5.2. Anche con riferimento alla statuizione concernente il contributo per il canone di locazione della somma di 130,00 Euro in favore della C., la Corte di Appello ha preso in esame la censura contenuta nell’atto di appello ritenendola, tuttavia, generica posto che si è limitata a richiamare la giurisprudenza in materia di assegno divorzile quando, invece, il Tribunale non ha fondato l’obbligo di corresponsione del suddetto contributo sulla disciplina dell’assegno divorzile.
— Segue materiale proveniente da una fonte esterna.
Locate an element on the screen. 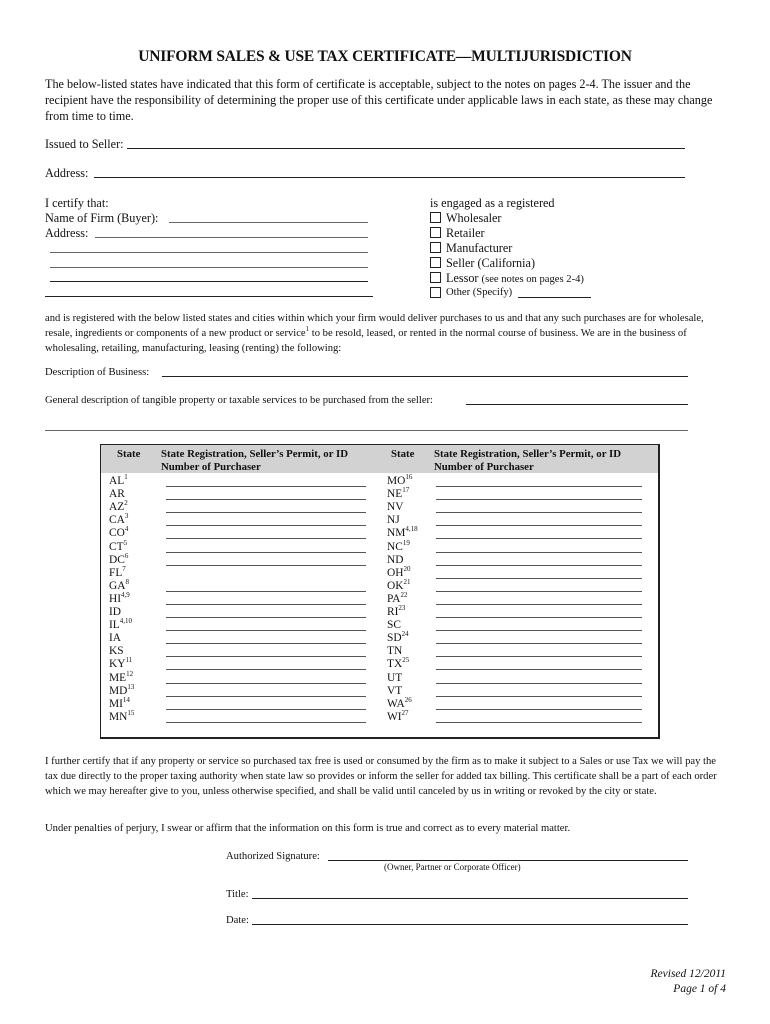  other-checkbox is located at coordinates (436, 292).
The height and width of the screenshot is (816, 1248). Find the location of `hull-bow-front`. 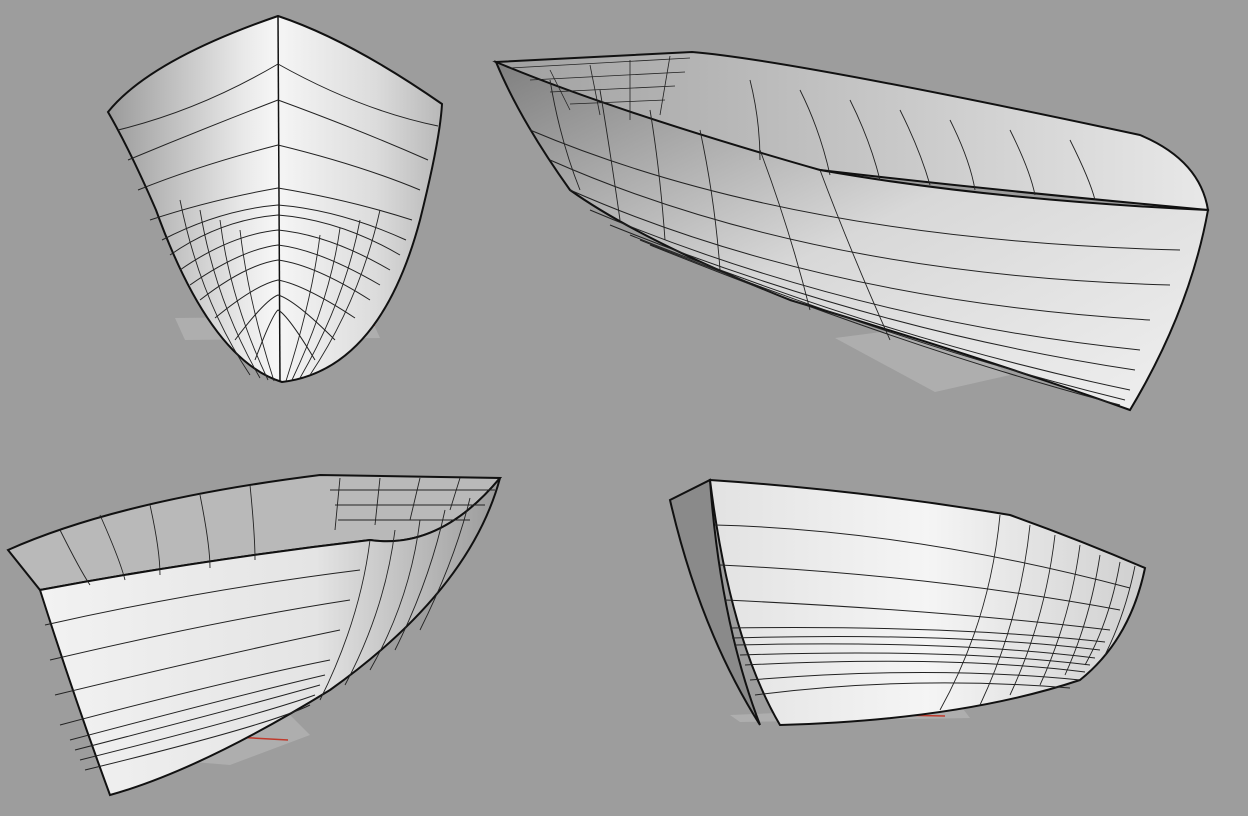

hull-bow-front is located at coordinates (275, 199).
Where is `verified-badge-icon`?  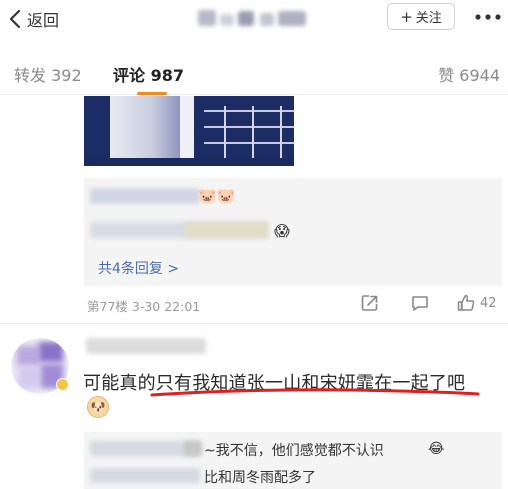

6. Alla luce di quanto appena esposto, è possibile affermare l’inammissibilità anche del secondo motivo di ricorso atteso che il ricorrente insiste nel censurare il capo della sentenza di appello relativo al contributo per il canone di locazione sulla base di un generico richiamo alla giurisprudenza in materia di assegno divorzile, lamentando che il contributo per la locazione non si è fondato sui parametri previsti dalla L. n. 898 del 1970, art. 5, per la quantificazione dell’assegno divorzile. Cosi argomentando, il ricorrente non ha colto la specifica ratio decidendi sottesa alla statuizione, la quale, secondo quanto affermato in entrambi i gradi di merito, è avulsa da qualsiasi considerazione in ordine alla disciplina dell’assegno divorzile.

6.1. Dunque, la censura deve ritenersi generica poiché non contesta l’eventuale mancanza di un titolo astrattamente idoneo a fondare l’obbligo di contribuzione al canone di locazione, bensì la mancata valutazione di criteri normativi, quelli della L. citata, art. 5, che non rilevano nella fattispecie in esame.

7. Ciò determina l’inammissibilità del ricorso con condanna del ricorrente al pagamento delle spese di lite in favore della controricorrente liquidate come da dispositivo.

PQM

La Corte dichiara inammissibile il ricorso e condanna il ricorrente al pagamento delle spese processuali in favore della parte controricorrente che liquida in Euro 3.000,00 oltre 100,00, per esborsi, oltre rimborso forfettario al 15% oltre CA e IVA per legge.

Ai sensi del D.P.R. n. 115 del 2002, art. 13, comma 1 quater, dichiara la sussistenza dei presupposti processuali per il versamento, da parte dell’Amministrazione ricorrente dell’ulteriore importo a titolo di contributo unificato pari a quello dovuto per il ricorso principale, a norma dello stesso art. 13, comma 1 bis.

Così deciso in Roma, nella Camera di consiglio, il 20 aprile 2021.